Data:
────

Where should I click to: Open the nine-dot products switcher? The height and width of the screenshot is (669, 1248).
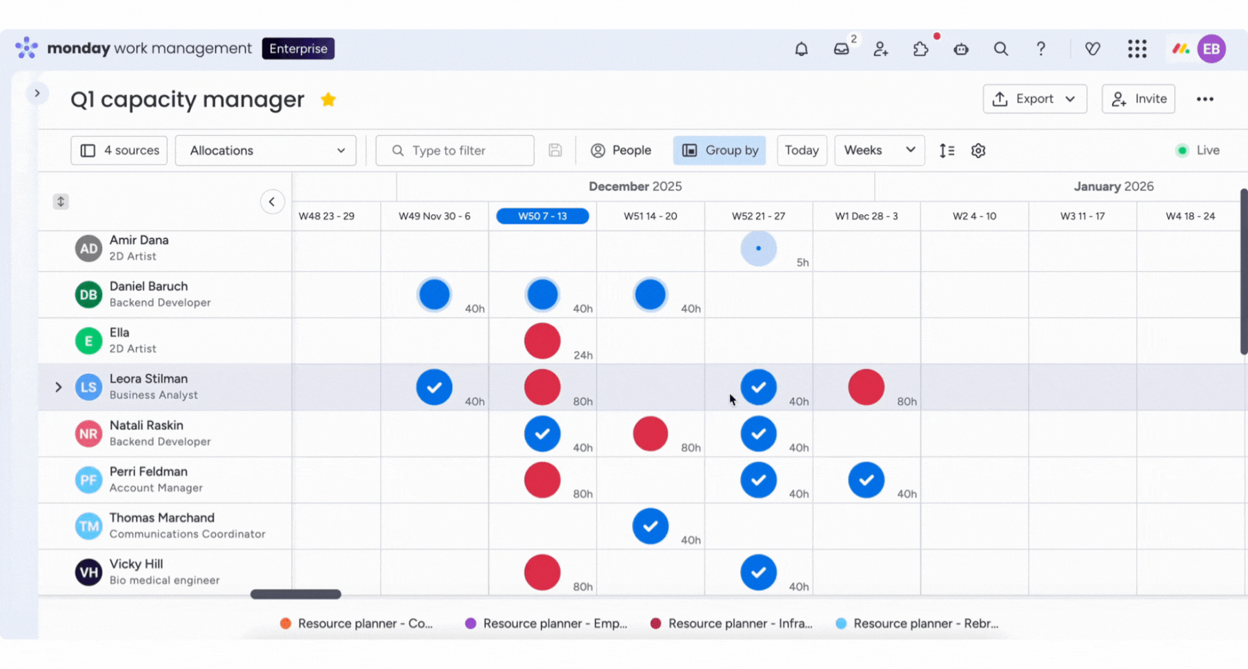point(1137,49)
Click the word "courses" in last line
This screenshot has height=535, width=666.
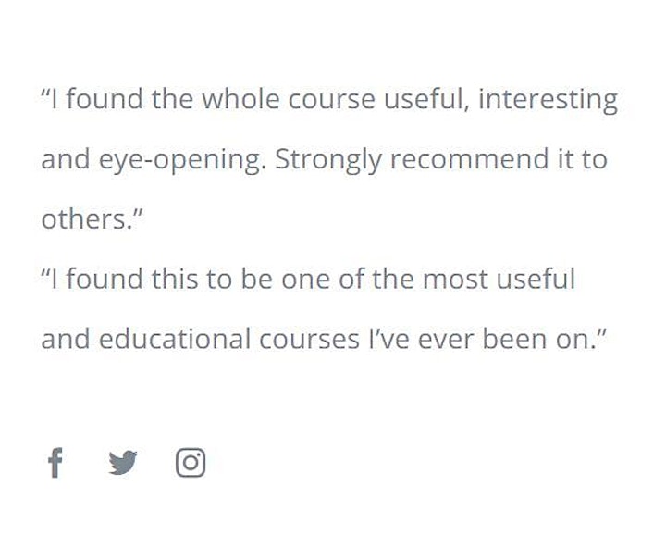309,340
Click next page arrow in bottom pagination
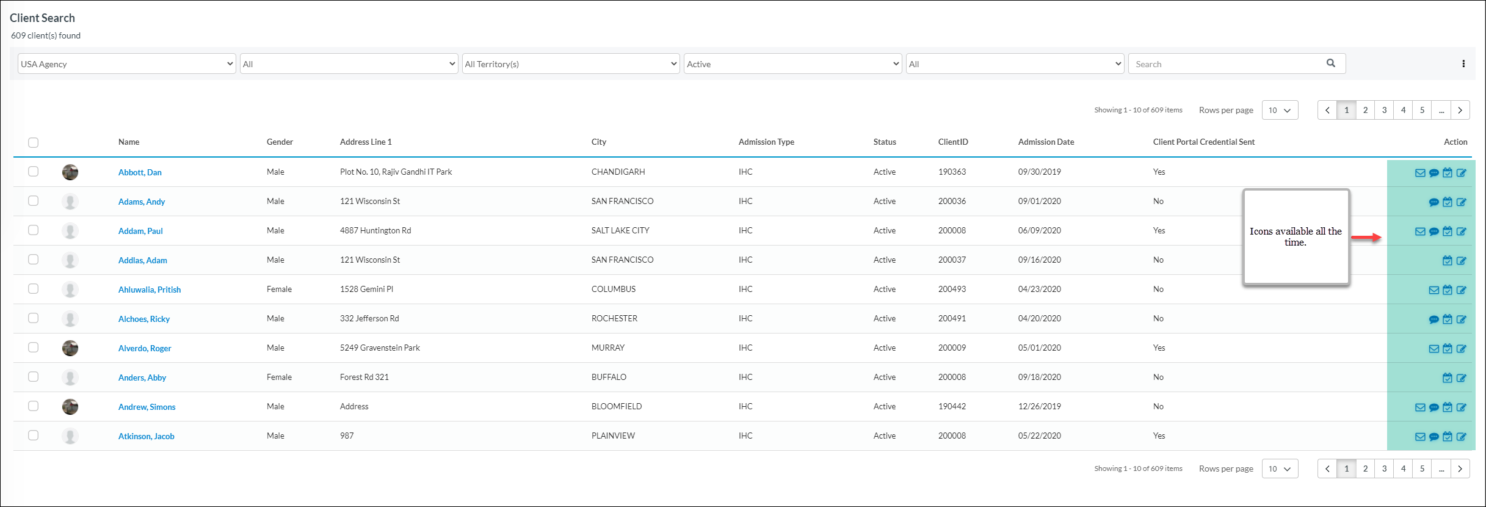 (x=1460, y=469)
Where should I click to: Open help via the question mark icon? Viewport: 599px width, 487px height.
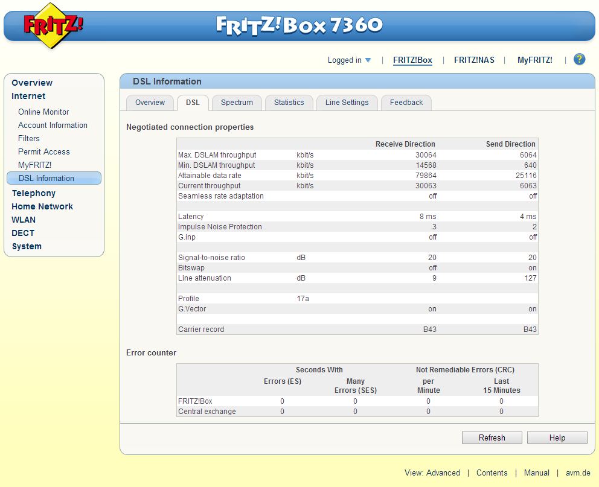(579, 59)
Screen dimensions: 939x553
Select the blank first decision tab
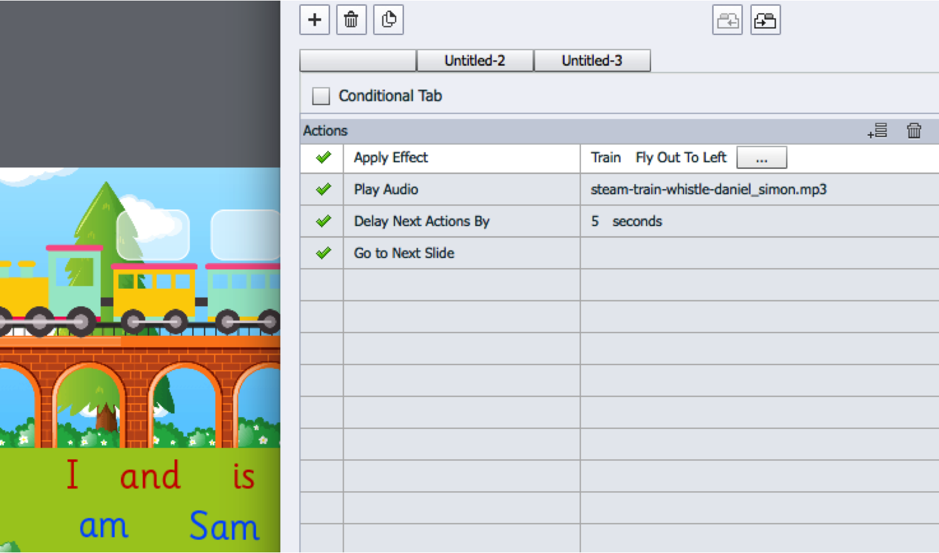tap(358, 61)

────

Exercise details: Copy the lines above exactly. Do not include pictures.

Result below:
Where should I click to: Open the nine-dot products switcher? The height and width of the screenshot is (669, 1248).
point(1137,49)
Click the word "courses" in last line
This screenshot has height=535, width=666.
309,340
Click next page arrow in bottom pagination
 (x=1460, y=469)
Where should I click to: Open help via the question mark icon? Viewport: 599px width, 487px height.
(579, 59)
Screen dimensions: 939x553
Select the blank first decision tab
tap(358, 61)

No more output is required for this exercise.